"Gridiron Gang" has neither the warm fuzziness of "Invincible" nor the bone-crunching thrills of "Friday Night Lights." And at two hours, it feels long, some of that due to the tiresome music video-style direction of Phil Joanou ("Heaven's Prisoners," "U2: Rattle and Hum").
Still, this inspirational material is appealing, and if nothing else, it's a considerable improvement over Adam Sandler's remake of "The Longest Yard," which is similar, at least in a few superficial respects.
Pro wrestler-turned-actor Dwayne "The Rock" Johnson stars in this drama, which was inspired by a 1993 documentary of the same title. He plays Sean Porter, a former football star who's now working at a juvenile-detention center in Los Angeles.
Like his co-workers, Sean is looking for ways to inspire the teens he's supervising, many of whom are gang members or involved in the drug trade. So he decides to organize a football team, hoping it will give his young charges some much-needed discipline.
As expected, he encounters some resistance from his higher-ups. And finding opponents to play from local high school teams is nearly impossible.

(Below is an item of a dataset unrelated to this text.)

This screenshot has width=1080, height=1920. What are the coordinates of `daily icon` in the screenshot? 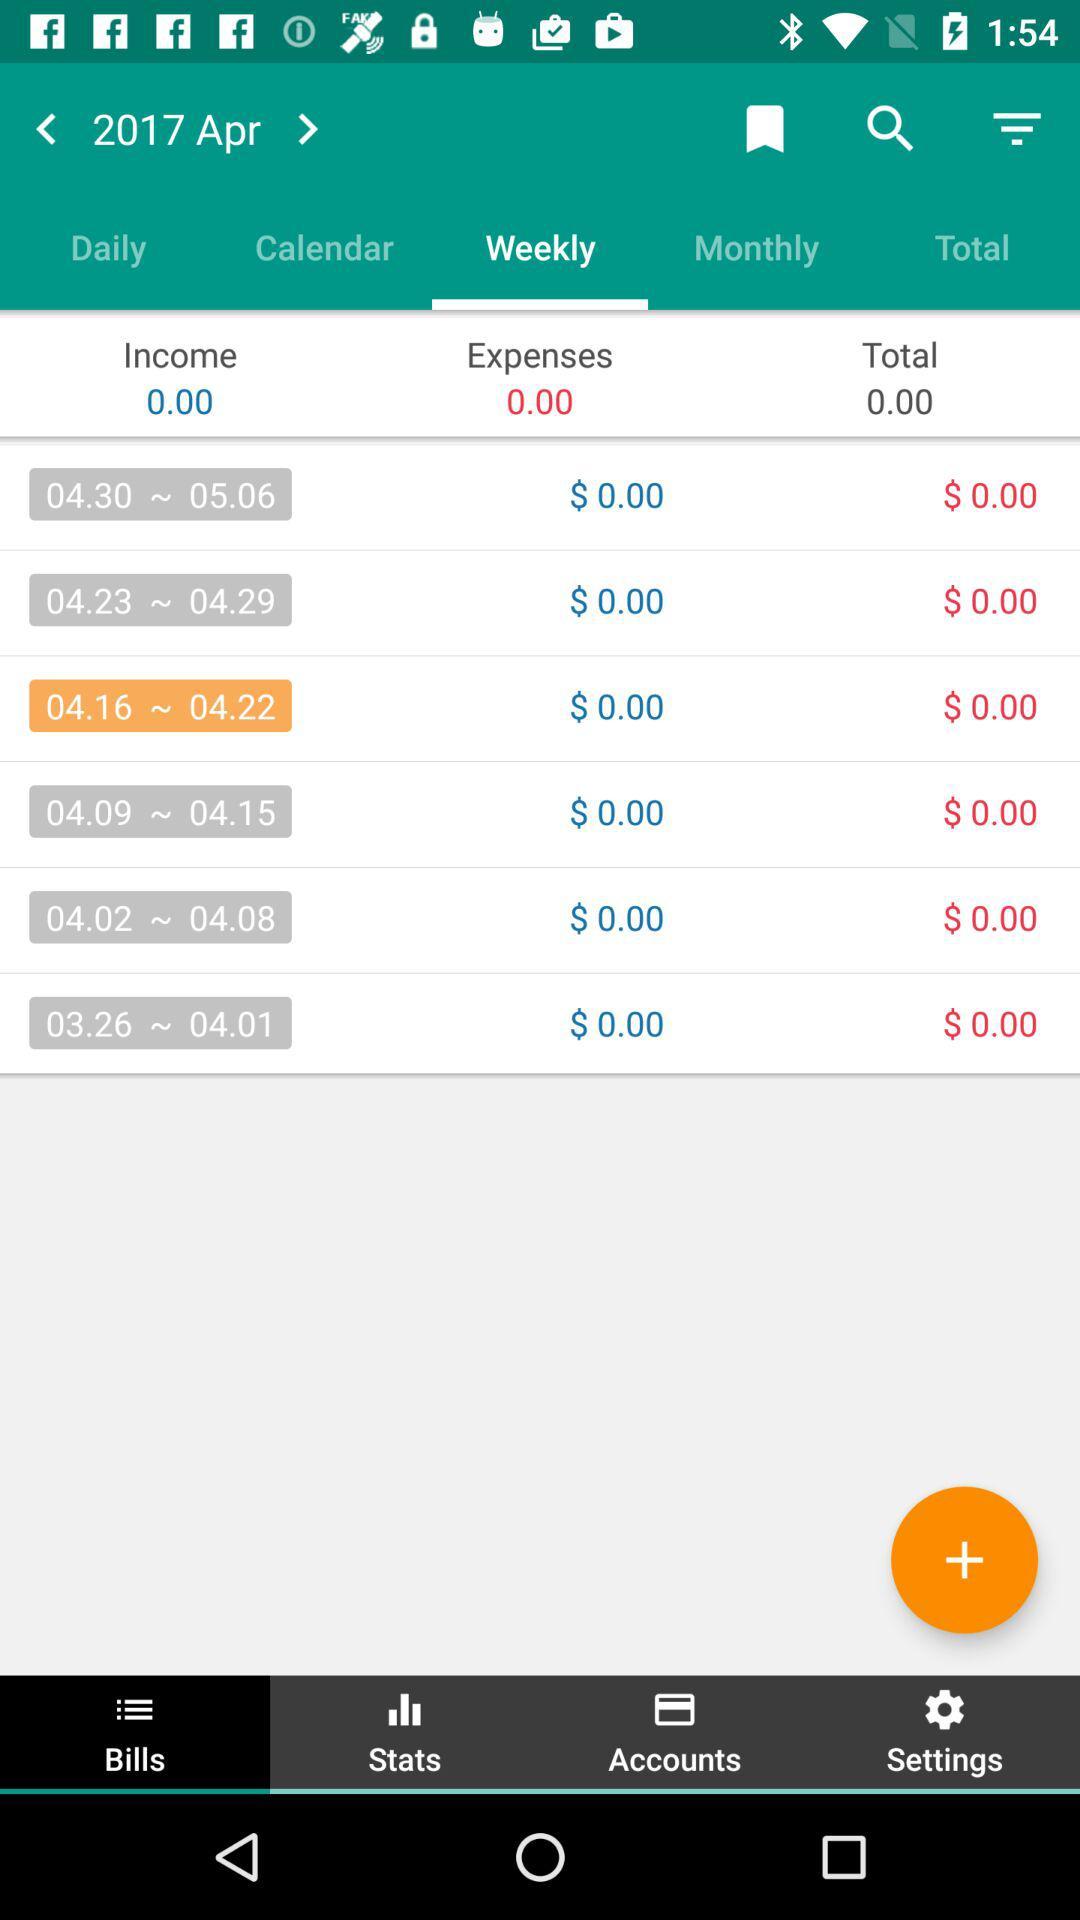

And when he finally gets past those obstacles, he has just weeks to whip the team into shape. Though he does have one star player Willie Weathers (Jade Yorker), a gang member with some serious speed.
Filmmaker Joanou spends too much time in the set-up, leaving too little time to address the various supporting characters and subplots (particularly, rapper Xzibit's camp-counselor character).

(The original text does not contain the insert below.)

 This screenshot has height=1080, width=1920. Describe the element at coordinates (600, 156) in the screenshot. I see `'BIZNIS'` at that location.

However, Johnson is a charismatic presence and redeems the film to a certain degree. He even tones down his sometimes cartoonish mannerisms, such as the eyebrow lifting and melodramatic intonations. Johnson also has a believable onscreen friendship with Yorker (TV's "Third Watch").
"Gridiron Gang" is rated PG-13 for strong scenes of violence (including gang shootings, brawling and football violence, and vehicular violence), occasional strong profanity (including a usage of the so-called "R-rated" curse word), use of racial epithets and crude sexual slang terms, and some brief drug content (references). Running time: 120 minutes.